Glad 2c klein posting. Nice bike. Sadly, my Quantum Pro broke after 15-20 years. The derailleur broke, came off, bent the frame derailleur hanger and ruined the rolf vector pro back wheel as well. 

What can I do? I am afraid the frame is broken now. I am now retired and do not have the money I had when I bought the bike. It has been a wonderful ride for me over many years of riding; a very responsive and pleasurable ride. I feel I have lost a friend and relative.


----------



## samh

*mc2 stem?*



the_don said:


> Updated bike photo. Converted MC2 stem system to regular 1 1/8th 3T Arx pro stem and Deda short reach bars. Also picked up some mint condition Rev X.
> 
> What is mc2 stem? I think I bought one, it looked like regular 1 1/8?


----------



## the_don

samh said:


> What is mc2 stem? I think I bought one, it looked like regular 1 1/8?


An MC2 stem is a stem for Klein 1 1/16th inch steerer tubes. They use a collet locking system to attach to the tube and don't use a steerer cap to tighten the load on the bearings. 

They are also amazingly machined. But only allow me to mount 26mm bars, so it had to go. The Arx is light, looks nice and is used a lot so I can trust it.


----------



## bakdaman

wrong forum


----------



## the_don

bakdaman said:


> wrong forum


If you are in the wrong forum, then go away!


----------



## toymanator

cyclust said:


> I never understood why Trek dropped Klein, especially when they almost simutaneously introduced the Fisher line. Kleins were great bikes, very unique, GREAT paint schemes. I'm always watching for nice Kleins to buy. I've owned at least a dozen over the years.


+1 Kleins are a classy ride!


----------



## odyofael

Just won a 2001 Quantum Pro Crazy Plum color on ePray.
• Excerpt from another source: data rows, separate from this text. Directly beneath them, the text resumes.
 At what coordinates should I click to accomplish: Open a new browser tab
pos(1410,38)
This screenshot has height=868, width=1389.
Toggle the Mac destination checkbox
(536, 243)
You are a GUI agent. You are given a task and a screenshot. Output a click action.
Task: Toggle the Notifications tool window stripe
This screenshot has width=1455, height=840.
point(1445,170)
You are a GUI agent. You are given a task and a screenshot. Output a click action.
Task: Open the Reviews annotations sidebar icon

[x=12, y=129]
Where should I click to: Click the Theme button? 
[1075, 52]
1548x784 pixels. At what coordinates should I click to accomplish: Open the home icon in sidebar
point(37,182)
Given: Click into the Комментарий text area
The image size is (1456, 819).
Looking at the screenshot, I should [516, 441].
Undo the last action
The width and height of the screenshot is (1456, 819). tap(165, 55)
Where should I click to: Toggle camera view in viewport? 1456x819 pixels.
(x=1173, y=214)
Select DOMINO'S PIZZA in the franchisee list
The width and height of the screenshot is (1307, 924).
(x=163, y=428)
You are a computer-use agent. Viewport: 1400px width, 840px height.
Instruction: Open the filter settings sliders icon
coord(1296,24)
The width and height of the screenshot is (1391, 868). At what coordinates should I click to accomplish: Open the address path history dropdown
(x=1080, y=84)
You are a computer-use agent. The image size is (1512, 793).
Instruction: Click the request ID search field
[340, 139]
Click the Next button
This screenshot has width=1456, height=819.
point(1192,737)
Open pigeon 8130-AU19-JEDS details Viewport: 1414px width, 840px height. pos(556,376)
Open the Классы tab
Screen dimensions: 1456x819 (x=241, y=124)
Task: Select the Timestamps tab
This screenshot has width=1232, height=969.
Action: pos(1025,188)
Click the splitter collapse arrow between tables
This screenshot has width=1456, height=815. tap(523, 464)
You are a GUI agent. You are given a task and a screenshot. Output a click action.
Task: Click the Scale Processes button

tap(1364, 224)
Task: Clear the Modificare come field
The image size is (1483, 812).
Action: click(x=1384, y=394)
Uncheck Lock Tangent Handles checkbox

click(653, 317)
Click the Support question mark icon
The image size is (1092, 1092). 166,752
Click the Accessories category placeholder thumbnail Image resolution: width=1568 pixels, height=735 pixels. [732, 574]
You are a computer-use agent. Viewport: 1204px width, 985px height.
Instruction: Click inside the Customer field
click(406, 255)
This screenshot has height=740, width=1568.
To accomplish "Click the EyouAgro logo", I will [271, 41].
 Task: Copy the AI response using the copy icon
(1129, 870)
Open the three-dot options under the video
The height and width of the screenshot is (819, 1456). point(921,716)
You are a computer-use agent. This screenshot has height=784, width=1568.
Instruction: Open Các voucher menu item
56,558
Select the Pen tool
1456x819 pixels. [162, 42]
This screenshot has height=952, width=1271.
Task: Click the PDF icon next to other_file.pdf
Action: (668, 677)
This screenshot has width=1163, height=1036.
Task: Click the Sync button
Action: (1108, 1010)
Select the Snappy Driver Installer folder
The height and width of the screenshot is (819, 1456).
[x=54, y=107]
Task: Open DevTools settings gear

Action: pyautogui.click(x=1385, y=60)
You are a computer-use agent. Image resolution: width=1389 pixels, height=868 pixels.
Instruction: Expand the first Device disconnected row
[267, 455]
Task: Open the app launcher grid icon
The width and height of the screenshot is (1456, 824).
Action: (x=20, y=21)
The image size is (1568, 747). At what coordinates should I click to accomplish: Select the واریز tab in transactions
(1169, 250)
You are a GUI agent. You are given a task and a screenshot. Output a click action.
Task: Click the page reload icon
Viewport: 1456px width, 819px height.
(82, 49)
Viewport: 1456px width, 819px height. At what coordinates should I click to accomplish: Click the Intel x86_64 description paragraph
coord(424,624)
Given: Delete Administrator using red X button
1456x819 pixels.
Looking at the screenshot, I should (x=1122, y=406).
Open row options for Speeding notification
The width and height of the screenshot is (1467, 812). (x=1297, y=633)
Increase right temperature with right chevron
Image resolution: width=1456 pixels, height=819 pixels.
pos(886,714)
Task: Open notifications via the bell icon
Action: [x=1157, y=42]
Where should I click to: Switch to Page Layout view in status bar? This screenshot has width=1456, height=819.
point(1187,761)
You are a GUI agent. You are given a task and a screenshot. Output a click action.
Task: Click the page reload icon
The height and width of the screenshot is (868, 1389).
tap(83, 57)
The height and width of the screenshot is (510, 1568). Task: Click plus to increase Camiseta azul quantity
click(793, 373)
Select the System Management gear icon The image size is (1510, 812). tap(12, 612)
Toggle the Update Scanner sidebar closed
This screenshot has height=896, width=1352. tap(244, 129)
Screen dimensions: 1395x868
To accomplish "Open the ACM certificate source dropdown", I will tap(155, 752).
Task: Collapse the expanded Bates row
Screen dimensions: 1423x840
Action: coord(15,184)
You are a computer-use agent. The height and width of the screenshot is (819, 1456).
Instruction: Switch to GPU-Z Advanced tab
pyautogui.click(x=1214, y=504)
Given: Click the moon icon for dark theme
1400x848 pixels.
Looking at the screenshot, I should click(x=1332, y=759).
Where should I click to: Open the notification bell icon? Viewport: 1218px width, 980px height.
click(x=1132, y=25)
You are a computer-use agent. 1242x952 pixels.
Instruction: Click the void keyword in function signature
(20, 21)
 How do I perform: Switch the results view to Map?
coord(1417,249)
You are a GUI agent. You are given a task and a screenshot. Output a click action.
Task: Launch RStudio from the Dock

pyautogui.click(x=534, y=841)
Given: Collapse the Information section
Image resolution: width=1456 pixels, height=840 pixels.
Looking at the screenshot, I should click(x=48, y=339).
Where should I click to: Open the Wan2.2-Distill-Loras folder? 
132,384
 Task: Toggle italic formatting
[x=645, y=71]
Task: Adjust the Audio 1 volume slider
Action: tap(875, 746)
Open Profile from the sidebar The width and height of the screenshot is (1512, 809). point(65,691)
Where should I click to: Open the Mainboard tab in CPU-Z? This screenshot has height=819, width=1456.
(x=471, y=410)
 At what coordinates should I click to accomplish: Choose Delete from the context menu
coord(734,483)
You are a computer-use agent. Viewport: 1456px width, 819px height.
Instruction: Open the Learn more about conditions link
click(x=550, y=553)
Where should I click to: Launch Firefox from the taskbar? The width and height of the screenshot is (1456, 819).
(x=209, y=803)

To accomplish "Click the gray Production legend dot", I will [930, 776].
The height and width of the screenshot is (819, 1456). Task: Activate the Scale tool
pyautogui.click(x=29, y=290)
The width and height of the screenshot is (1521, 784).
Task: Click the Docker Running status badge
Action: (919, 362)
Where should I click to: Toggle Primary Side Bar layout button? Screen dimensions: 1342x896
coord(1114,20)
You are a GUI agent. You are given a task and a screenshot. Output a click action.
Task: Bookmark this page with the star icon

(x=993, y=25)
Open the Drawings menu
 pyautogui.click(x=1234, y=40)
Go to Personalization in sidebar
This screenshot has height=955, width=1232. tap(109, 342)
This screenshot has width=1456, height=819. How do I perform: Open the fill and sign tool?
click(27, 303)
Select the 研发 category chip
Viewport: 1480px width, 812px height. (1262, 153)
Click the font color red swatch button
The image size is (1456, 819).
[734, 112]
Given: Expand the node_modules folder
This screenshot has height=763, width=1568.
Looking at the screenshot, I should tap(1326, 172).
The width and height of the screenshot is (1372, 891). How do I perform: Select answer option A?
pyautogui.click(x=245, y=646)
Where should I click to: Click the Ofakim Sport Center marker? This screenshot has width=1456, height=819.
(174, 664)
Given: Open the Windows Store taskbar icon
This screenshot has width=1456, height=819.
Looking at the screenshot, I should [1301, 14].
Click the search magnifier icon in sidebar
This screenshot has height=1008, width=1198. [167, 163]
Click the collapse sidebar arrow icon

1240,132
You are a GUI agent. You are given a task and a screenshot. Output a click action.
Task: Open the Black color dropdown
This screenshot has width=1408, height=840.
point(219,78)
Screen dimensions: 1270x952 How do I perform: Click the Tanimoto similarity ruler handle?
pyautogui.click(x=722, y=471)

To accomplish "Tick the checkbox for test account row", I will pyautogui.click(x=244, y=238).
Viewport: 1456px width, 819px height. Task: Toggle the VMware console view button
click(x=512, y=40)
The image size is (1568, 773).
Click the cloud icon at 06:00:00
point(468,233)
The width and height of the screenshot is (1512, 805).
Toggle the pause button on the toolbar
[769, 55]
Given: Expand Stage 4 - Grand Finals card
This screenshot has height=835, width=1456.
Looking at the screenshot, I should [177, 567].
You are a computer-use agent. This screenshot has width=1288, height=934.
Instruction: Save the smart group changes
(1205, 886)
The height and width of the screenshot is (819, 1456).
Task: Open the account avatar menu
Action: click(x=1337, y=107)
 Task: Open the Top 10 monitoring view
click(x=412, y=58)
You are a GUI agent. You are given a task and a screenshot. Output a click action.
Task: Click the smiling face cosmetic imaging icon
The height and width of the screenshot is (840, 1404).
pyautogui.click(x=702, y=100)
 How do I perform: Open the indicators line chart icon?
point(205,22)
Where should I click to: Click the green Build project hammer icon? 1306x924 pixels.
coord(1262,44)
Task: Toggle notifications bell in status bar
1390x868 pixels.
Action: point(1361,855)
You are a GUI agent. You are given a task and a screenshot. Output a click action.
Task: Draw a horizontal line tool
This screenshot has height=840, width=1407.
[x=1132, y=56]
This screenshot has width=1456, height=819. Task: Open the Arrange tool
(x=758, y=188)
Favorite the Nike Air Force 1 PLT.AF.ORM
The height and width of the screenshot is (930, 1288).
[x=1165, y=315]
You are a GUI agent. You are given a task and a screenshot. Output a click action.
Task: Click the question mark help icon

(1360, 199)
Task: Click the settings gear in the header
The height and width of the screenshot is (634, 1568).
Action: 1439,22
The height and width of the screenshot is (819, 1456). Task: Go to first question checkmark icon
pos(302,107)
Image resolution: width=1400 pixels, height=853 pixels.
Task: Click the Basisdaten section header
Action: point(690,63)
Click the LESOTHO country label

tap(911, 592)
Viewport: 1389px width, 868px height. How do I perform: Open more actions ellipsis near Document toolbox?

It will be replacing my '99 Quantum Race. Will be posting pics once assembly is finished. For now, here is my '99 Q Race.


----------



## the_don

Nice! Come join the Klein owners group on Facebook and share your experiences!


----------



## billvee

I just purchased a Klein Quantum road bike from a guy that used it a couple of times for triathlons. It has serial number 53E1095167. It is a pearl white color and has Shimano 105 components on it. It seems to be in good shape but I would like to change a few items on it such as a compact drive train. I will show a picture of it later but I would like to know if anyone can tell me a little more about this bike. I noticed that there is a bike shop sticker on it and it was originally purchased in Portland, Maine and I am in Utah. It looks like this bike has been around some.


----------